Stücke wie die überlange Auskopplung `An Ocean Of Strange Islands´ oder das ein wenig düstere und mächtig riffende `Something Whispered Follow Me´ brauchen ihre Zeit und die ausladenden Arrangements und unterschiedlichen Sequenzen gehen nicht immer unmittelbar ins Ohr. Dafür gibt es aber immer wieder viel Neues zu entdecken und man kann heraushören mit wie viel Liebe zum Detail hier wieder einmal gearbeitet wurde.

Doch es gibt sie auch hier, die typischen eingängigen, mitreißenden NIGHTWISH Songs, neben den bereits genannten drei Vorabsingles `The Day Of…´, `The Children Of `Ata´ und `The Antikythera Mechanism´ ist da vor allem der symphonische Mega-Ohrwurm `Perfume Of The Timeless´ zu nennen.

Wie auch live wird Troy Donockley nun auch auf Platte zum heimlichen Star und unverzichtbaren Puzzleteil der Band. Denn nicht nur als Multiinstrumentalist, der den irischen Dudeksack, die Low Whistle (Schnabelflöte), akustische und elektrischen Gitarren, Bouzouki, Bodhrán (irische Rahmentrommel) und Aerophon bedient, hat er seine Meriten verdient. Nach dem Ausstieg von Marko Hietala ist er auch der einzig verbliebene Vokalpartner für Floor Jansen, der mit seiner Stimme Duette wie das verträumte, folkig-akustische `Sway´ und das balladeske `Hiraeth´ bereichert.

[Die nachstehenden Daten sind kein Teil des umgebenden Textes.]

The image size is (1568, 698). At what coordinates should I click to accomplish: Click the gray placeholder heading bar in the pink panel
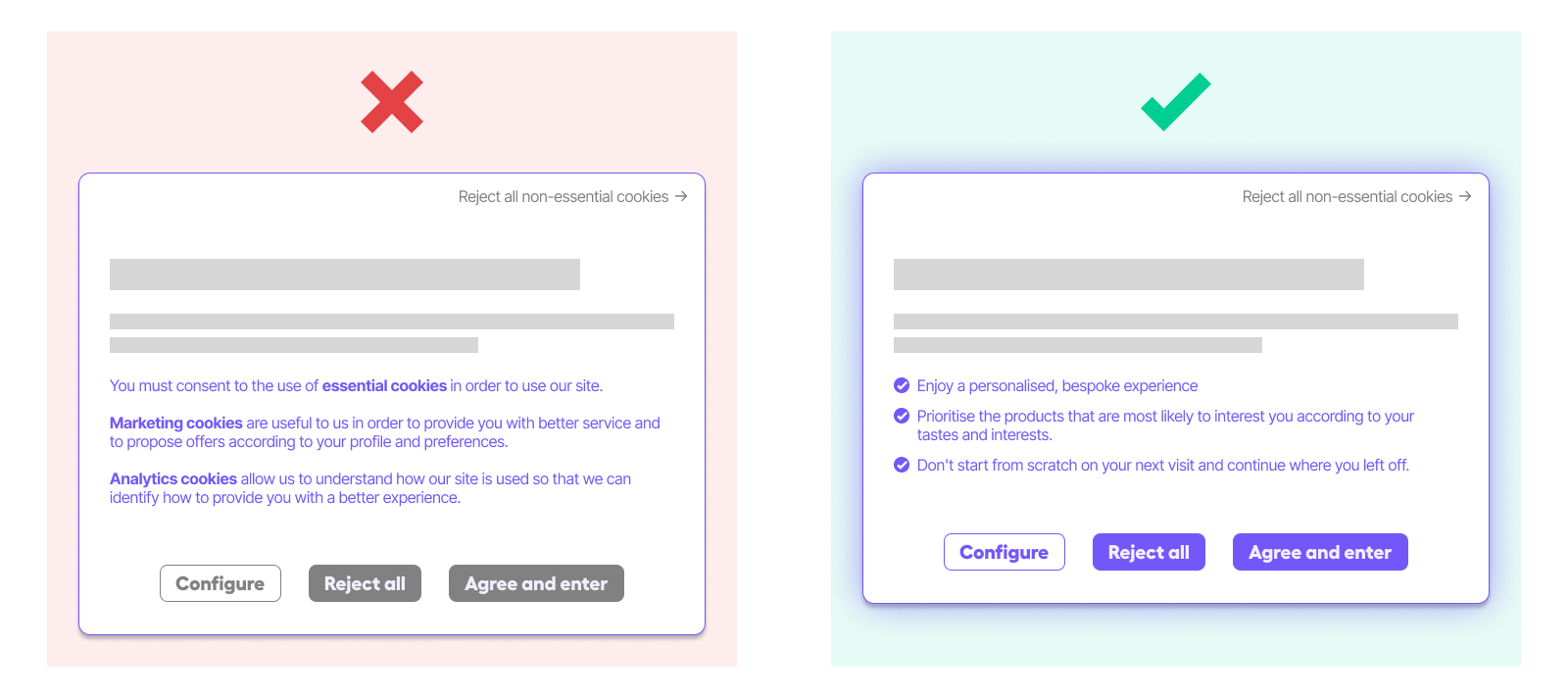point(345,274)
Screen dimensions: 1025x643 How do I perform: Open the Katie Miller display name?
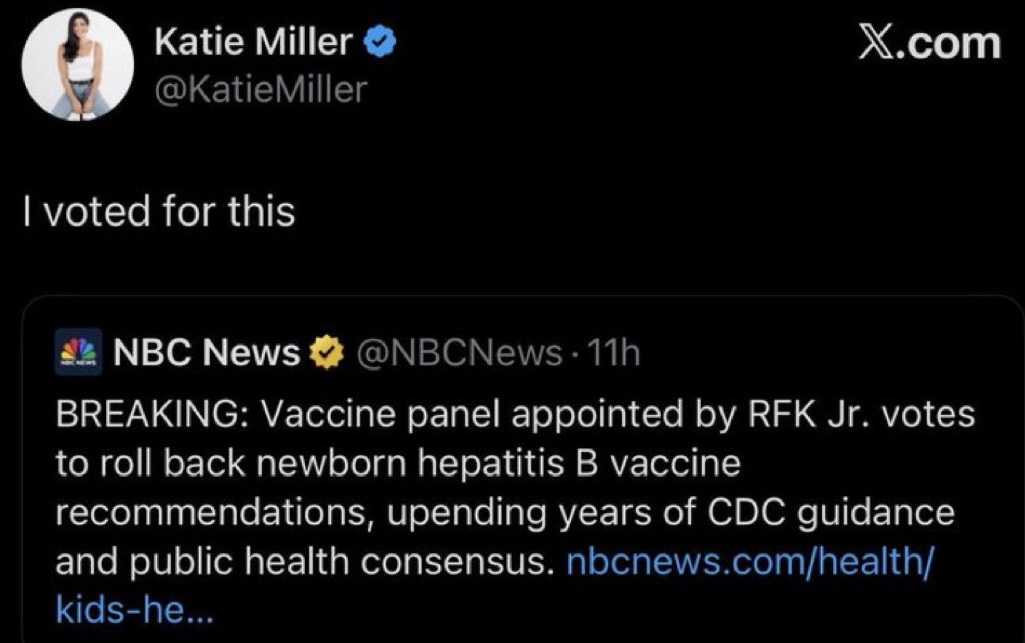click(x=254, y=43)
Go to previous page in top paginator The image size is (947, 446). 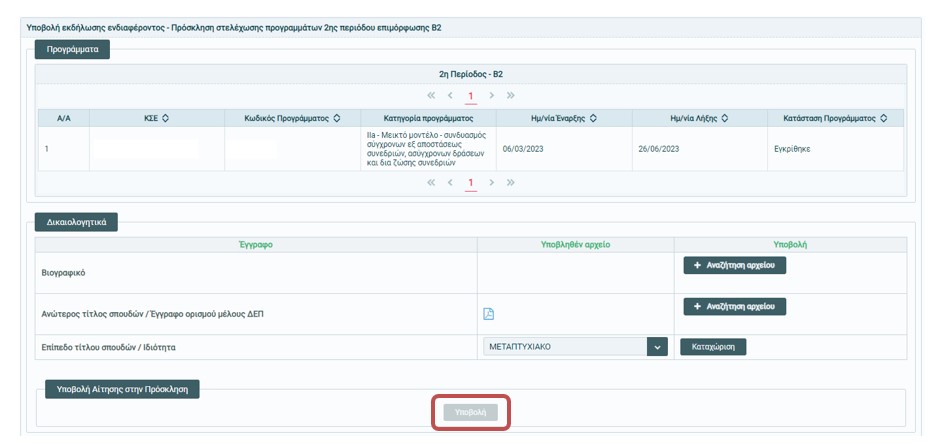tap(451, 96)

Schließlich gefällt auch das mysteriöse `Spider Silk´ und in `The Weave´ werden wuchtige Gitarren, üppige Synthieklänge und ein majestätisches Orchester zu einem packenden Track verwoben, bevor die Platte mit der zarten Streicherballade `Lanternlight´ und dem Verstummen des Filmvorführautomaten endet.

NIGHTWISH folgen konsequent ihrer künstlerischen Linie und haben ein starkes Album vorgelegt, dass jedoch bei allem Herzblut, allem musikalischen Können und aller Pracht einige Durchläufe benötigt und dessen komplexe Songstrukturen und die manchmal ein wenig fehlende Eingängigkeit zum “Problem” werden könnten. Den Stellenwert der Scheibe in der Diskographie der Band wird wohl erst der Test der Zeit erweisen. Einige Kandidaten für die Setliste, wenn die Touraktivitäten der momentan eine Live-Pause einlegenden Band wieder starten, sind aber zweifelsohne auf “Yesterwynde” zu finden.